*** Data for review Section Begins ***

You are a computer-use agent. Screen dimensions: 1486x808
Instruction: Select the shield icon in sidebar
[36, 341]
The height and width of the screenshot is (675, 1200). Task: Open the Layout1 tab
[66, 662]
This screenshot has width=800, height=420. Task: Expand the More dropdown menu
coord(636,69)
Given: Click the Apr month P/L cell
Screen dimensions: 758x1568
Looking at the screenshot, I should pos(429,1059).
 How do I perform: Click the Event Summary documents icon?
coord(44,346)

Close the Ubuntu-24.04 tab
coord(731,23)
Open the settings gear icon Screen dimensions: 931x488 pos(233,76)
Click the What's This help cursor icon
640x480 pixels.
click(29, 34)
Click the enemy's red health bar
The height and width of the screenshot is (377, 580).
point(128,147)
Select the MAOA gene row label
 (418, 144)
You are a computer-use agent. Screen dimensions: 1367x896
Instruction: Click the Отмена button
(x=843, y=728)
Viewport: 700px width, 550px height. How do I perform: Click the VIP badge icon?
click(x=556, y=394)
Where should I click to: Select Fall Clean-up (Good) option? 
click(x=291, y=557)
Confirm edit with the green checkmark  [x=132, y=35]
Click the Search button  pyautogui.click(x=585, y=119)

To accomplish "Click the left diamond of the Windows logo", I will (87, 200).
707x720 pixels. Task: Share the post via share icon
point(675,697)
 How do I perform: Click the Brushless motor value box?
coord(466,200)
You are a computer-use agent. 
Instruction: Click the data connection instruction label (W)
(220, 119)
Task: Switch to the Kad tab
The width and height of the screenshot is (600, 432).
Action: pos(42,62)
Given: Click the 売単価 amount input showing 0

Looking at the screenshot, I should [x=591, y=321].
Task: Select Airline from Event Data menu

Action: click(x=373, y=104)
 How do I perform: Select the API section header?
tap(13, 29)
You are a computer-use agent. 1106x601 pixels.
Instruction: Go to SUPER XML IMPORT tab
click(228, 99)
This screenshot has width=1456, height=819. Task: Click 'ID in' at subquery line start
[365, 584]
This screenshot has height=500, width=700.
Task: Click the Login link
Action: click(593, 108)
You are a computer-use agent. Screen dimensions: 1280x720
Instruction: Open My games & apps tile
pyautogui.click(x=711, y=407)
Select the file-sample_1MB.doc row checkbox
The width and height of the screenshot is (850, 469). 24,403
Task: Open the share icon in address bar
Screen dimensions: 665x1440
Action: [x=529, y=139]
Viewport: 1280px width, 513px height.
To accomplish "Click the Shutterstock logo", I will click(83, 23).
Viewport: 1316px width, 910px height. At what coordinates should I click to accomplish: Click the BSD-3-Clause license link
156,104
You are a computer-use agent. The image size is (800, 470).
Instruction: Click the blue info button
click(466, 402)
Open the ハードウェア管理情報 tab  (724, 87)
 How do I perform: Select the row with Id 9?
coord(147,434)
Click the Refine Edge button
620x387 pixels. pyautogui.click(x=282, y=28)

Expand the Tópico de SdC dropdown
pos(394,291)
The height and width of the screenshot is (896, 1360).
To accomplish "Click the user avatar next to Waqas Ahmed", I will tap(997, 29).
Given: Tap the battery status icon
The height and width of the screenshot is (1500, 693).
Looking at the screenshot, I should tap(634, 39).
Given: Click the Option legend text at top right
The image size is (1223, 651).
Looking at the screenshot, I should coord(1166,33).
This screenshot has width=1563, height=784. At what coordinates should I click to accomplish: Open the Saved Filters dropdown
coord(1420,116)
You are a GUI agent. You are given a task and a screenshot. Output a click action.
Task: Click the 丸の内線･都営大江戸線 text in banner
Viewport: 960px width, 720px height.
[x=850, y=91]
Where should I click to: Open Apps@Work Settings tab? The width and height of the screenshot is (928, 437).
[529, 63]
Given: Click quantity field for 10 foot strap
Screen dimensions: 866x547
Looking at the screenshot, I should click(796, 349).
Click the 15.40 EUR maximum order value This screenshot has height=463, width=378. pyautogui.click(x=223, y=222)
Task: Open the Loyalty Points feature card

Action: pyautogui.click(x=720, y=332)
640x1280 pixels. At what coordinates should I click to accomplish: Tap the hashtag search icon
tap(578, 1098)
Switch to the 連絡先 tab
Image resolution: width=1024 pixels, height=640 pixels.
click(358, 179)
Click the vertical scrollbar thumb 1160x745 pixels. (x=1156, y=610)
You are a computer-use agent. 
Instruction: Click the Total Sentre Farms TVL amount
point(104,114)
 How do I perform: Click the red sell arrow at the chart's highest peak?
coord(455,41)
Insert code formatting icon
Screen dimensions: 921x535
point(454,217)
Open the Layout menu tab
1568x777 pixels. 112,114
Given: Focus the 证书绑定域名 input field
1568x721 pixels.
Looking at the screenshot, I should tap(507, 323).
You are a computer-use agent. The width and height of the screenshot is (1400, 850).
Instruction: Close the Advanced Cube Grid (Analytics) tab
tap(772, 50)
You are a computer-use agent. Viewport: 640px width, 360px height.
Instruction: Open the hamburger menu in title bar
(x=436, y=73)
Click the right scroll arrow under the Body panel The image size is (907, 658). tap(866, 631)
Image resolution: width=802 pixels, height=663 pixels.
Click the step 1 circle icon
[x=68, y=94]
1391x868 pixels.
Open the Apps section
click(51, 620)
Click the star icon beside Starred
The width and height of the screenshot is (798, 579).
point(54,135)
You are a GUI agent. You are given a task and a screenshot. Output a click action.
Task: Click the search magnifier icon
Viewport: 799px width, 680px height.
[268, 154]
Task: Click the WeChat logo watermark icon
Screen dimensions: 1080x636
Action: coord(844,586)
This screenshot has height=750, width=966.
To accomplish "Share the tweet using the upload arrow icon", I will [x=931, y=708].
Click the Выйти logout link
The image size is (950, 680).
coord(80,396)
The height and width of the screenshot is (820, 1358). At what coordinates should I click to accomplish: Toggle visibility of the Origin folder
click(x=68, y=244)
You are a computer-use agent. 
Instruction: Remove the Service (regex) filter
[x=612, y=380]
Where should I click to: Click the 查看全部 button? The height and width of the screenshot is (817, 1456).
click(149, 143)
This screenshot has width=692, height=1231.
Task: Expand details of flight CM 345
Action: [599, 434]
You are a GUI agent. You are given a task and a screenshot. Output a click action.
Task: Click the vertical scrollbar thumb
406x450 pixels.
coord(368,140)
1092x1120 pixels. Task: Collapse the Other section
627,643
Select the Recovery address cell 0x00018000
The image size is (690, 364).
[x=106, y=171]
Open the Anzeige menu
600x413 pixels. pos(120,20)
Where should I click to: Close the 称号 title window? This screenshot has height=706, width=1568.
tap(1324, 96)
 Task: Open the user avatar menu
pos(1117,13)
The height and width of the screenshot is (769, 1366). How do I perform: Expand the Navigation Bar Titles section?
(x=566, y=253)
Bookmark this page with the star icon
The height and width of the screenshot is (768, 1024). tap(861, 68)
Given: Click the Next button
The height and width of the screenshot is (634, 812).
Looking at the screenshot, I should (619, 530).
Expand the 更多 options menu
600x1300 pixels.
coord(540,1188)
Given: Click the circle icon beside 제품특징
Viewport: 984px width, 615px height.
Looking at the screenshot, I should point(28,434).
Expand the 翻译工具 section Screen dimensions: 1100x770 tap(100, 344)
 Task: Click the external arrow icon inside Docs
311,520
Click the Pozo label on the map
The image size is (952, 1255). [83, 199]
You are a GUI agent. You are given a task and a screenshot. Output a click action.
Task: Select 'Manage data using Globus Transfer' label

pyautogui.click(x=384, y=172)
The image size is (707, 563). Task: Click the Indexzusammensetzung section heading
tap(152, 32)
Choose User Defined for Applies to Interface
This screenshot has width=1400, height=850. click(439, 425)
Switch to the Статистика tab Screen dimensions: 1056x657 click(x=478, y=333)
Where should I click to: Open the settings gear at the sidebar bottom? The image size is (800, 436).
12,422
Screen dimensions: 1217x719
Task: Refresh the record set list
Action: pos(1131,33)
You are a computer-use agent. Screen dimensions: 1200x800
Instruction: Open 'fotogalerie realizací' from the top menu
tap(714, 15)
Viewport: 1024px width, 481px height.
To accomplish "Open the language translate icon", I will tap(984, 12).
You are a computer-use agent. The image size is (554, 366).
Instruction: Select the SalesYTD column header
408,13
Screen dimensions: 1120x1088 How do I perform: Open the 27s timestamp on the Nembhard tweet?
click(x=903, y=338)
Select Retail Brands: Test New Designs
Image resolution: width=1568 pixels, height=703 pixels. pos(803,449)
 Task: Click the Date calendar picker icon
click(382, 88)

*** Data for review Section Ends ***

Give the number of lines in the data that contain the word "computer", and add no other text.

• **Response**
12